-- Instruction a --
Retype the records from the line with "Viewport: 474px width, 345px" through the end of the records, including both ends.

-- Passage to read --
Doesn't AES-NI already work?
AES-NI accelerates certain AEAD ciphers (AES-GCM). AES-GCM is finally supported in OpenVPN 2.4, not in previous versions. So yes AES-NI is capable of accelerating IPsec in pfSense, but not OpenVPN
Authenticated Encryption with Associated Data ciphers: in short are ciphers that do their own authentication in house, they don't use a separately configured SHA algorithm. It's all done within the cipher. Popular AEAD ciphers include ChaCha, GCM, probably others.
I don't know who told that guy that AES-NI only works on AEAD ciphers, but he is wrong. Here is a link to an actual reference, Intel's White Paper on AES-NI where they use it to accelerate CBC (CBC is not an AEAD cipher). CBC is the go-to encryption method for OpenVPN prior to 2.4 AND post 2.4 for a VPN client since almost no VPN providers support GCM.

Rows on where targets appear

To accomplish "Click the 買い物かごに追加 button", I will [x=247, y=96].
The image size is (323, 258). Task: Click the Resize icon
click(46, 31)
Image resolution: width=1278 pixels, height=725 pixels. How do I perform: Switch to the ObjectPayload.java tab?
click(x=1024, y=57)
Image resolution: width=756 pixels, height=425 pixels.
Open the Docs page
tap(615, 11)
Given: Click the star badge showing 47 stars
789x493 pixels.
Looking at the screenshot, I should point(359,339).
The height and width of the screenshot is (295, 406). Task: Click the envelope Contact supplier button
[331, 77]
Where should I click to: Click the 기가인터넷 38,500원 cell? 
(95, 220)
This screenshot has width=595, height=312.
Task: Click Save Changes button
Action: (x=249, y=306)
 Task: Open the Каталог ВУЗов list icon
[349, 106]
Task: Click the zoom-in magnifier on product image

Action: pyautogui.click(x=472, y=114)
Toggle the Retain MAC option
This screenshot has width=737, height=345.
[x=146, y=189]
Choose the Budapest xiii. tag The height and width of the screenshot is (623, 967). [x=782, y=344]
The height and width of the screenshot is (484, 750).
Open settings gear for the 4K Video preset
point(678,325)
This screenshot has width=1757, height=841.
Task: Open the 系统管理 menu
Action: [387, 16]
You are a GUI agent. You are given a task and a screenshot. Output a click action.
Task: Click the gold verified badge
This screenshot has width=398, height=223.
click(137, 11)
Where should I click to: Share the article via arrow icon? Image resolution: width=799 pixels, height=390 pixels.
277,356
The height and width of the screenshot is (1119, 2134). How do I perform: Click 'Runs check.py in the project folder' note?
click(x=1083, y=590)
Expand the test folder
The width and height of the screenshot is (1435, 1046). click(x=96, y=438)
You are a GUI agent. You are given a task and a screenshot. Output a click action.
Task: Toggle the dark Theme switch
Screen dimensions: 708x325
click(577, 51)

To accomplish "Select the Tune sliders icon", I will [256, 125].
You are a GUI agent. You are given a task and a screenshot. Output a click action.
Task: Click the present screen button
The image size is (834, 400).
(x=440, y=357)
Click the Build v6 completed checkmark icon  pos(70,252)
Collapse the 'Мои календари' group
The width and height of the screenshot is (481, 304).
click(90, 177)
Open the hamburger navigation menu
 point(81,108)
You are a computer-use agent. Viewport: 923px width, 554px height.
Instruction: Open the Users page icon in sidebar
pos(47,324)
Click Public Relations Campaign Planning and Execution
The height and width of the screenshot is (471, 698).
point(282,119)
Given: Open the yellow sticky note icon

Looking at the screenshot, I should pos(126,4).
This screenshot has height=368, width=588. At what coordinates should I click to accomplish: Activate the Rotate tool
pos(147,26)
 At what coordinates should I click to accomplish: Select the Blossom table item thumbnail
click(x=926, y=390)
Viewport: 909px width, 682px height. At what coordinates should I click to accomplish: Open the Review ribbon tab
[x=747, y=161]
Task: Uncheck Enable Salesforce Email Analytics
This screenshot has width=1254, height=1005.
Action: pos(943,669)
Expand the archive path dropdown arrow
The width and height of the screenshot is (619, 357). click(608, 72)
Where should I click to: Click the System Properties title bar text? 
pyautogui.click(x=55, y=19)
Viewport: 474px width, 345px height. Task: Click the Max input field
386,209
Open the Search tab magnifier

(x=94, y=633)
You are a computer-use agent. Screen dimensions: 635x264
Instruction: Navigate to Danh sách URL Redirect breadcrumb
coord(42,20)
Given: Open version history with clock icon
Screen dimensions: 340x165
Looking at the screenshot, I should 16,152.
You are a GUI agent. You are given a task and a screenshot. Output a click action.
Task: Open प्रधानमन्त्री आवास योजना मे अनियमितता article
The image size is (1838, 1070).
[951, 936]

-- Instruction b --
Echo the passage on AES-NI from "AES-NI accelerates certain" to "providers support GCM.", word for word.

-- Complete output a --
Viewport: 474px width, 345px height. Task: Click the Max input field
386,209
Open the Search tab magnifier

(x=94, y=633)
You are a computer-use agent. Screen dimensions: 635x264
Instruction: Navigate to Danh sách URL Redirect breadcrumb
coord(42,20)
Given: Open version history with clock icon
Screen dimensions: 340x165
Looking at the screenshot, I should 16,152.
You are a GUI agent. You are given a task and a screenshot. Output a click action.
Task: Open प्रधानमन्त्री आवास योजना मे अनियमितता article
The image size is (1838, 1070).
[951, 936]

-- Complete output b --
AES-NI accelerates certain AEAD ciphers (AES-GCM). AES-GCM is finally supported in OpenVPN 2.4, not in previous versions. So yes AES-NI is capable of accelerating IPsec in pfSense, but not OpenVPN
Authenticated Encryption with Associated Data ciphers: in short are ciphers that do their own authentication in house, they don't use a separately configured SHA algorithm. It's all done within the cipher. Popular AEAD ciphers include ChaCha, GCM, probably others.
I don't know who told that guy that AES-NI only works on AEAD ciphers, but he is wrong. Here is a link to an actual reference, Intel's White Paper on AES-NI where they use it to accelerate CBC (CBC is not an AEAD cipher). CBC is the go-to encryption method for OpenVPN prior to 2.4 AND post 2.4 for a VPN client since almost no VPN providers support GCM.